For detailed tool contracts (arguments, return payloads, and error shapes), see mcp/README.md.

🏆 Hackathon Context & Journey

Aileen 3 Core was built for the MCP's 1st Birthday - Hosted by Anthropic and Gradio and serves as the backbone for the Aileen 3 Agent (developed for the AI Agents Intensive Course with Google).

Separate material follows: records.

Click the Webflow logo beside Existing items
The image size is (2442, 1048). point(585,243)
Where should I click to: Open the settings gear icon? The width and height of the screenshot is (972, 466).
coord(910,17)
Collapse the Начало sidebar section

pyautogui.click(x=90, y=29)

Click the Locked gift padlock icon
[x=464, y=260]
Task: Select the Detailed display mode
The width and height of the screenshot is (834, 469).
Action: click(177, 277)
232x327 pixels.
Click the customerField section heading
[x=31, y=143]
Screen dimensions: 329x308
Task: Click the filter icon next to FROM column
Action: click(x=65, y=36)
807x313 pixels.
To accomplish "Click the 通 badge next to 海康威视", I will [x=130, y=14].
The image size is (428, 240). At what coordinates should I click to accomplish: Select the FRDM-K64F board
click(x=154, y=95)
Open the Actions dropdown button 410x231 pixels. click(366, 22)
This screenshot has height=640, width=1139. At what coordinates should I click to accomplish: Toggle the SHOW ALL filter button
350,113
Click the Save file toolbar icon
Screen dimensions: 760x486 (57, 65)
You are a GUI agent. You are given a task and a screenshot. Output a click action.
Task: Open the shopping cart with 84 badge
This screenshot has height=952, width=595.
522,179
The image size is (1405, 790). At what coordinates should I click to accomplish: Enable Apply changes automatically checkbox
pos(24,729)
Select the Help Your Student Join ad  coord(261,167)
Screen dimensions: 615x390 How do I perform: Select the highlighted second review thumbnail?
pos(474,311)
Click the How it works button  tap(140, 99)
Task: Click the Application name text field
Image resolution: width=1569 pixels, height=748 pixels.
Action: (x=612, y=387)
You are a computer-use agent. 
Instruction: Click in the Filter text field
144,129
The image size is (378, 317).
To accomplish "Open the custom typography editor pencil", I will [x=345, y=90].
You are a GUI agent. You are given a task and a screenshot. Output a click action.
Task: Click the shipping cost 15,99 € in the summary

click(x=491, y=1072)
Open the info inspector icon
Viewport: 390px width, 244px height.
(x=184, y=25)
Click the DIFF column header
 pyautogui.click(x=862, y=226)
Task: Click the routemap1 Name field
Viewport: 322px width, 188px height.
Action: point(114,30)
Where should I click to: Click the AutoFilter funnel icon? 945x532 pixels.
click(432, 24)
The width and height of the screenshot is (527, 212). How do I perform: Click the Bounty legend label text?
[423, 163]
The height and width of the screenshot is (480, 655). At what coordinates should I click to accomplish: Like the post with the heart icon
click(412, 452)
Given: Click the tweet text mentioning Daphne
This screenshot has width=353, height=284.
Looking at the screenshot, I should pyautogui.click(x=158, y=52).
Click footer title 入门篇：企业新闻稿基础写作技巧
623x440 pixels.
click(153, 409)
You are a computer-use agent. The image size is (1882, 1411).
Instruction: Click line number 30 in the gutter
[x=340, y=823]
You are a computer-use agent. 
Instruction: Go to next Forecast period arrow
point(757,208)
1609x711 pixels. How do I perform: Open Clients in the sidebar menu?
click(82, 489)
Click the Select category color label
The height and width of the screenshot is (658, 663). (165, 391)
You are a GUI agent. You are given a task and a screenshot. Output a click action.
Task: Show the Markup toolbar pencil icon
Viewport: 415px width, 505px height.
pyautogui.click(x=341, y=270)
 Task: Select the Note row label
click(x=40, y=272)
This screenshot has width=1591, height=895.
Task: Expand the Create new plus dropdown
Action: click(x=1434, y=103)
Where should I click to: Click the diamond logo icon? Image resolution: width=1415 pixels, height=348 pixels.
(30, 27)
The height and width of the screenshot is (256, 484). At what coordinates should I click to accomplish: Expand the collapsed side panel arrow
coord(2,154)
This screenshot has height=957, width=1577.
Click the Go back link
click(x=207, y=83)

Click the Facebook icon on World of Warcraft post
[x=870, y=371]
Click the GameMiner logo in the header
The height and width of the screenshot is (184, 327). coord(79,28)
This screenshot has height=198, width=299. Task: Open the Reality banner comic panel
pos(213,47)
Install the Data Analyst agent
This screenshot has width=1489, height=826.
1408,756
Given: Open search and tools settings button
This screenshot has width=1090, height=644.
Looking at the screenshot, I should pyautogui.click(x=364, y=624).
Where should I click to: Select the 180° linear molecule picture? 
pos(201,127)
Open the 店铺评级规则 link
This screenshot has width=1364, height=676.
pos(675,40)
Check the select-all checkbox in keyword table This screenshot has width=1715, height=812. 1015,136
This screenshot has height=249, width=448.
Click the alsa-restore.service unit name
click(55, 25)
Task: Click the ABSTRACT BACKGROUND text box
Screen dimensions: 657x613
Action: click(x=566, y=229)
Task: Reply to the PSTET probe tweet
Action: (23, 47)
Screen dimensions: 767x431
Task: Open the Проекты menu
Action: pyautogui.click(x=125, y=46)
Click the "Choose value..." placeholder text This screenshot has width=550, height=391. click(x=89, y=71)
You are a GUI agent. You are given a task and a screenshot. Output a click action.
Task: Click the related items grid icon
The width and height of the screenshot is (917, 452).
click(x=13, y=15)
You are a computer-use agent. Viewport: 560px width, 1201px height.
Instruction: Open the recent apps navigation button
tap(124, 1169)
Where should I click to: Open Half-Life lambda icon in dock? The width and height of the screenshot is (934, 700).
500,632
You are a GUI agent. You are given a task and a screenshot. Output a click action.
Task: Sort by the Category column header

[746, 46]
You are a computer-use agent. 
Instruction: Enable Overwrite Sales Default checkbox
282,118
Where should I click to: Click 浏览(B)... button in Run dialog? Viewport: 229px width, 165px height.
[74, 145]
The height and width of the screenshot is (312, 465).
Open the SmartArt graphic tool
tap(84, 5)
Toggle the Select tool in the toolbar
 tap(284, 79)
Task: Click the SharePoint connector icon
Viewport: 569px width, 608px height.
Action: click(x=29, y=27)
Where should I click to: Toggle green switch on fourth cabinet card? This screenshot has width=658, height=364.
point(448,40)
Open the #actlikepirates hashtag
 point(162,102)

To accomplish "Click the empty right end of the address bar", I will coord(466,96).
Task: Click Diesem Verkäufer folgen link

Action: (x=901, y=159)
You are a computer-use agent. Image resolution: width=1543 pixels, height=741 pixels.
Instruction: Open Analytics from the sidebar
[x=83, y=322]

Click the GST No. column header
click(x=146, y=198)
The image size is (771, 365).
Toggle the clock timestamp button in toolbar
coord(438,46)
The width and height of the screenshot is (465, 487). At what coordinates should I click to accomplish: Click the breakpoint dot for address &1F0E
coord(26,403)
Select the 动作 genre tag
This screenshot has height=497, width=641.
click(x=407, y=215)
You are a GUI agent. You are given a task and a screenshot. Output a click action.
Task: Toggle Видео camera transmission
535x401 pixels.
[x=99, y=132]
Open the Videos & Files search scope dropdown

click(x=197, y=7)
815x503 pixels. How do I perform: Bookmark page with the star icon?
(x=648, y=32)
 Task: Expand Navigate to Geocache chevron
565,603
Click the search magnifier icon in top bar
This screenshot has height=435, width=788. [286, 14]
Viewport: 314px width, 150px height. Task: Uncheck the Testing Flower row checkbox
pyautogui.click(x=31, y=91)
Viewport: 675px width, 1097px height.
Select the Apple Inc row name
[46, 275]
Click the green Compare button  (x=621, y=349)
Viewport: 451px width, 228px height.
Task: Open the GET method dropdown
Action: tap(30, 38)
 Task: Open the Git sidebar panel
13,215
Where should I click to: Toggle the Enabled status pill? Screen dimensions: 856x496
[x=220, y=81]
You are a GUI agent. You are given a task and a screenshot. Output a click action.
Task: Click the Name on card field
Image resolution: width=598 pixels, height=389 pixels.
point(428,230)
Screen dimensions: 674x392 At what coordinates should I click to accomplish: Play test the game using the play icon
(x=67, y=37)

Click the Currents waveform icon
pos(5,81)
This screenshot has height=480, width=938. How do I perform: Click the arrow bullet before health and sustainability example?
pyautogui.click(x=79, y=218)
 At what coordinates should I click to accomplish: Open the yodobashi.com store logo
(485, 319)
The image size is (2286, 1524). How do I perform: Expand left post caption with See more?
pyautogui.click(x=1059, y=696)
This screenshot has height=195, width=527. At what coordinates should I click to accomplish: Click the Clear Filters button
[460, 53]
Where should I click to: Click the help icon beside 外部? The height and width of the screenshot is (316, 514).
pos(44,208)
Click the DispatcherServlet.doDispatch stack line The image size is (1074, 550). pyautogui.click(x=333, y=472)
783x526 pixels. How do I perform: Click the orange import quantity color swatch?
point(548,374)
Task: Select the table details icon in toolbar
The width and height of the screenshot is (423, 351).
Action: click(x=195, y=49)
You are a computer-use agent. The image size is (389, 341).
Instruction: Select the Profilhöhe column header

The required supplements - HuggingFace Space, demo video, and social media post - are behind the badges at the very top of this page.

📦 Local Development

# Build the Docker image
docker build -t aileen3-core .

# Run the Gradio interface
docker run -it -p 7860:7860 aileen3-core

🛡️ Security & privacy

Your Gemini key is used only server-side to call Gemini models.
Media is downloaded to cache for repeatability; clear ~/.cache/aileen3 to remove artefacts.
No analytics or third-party telemetry included.

🚧 Limitations

translate_slide does currently not benefit from priors; translation quality could be improved that way
No AI safety guardrails (tone, style, anti prompt-injection, ...) included
No cost control included
Hallucination risk - Aileen may make mistakes.
Remote MCP operating mode not tested; would rely on external access protection

👾 Troubleshooting

Gemini 401 “API keys are not supported…”: use AI Studio key starting with “AI…”, not Vertex keys (“AQ…”).
Long jobs: increase transport timeout (10–20 min) and leverage wait_seconds + polling get_* tools.
YouTube access:
- ensure YouTube is reachable
- yt-dlp is recent
- if site JS protection breaks, install yt-dlp-ejs (see Space health check).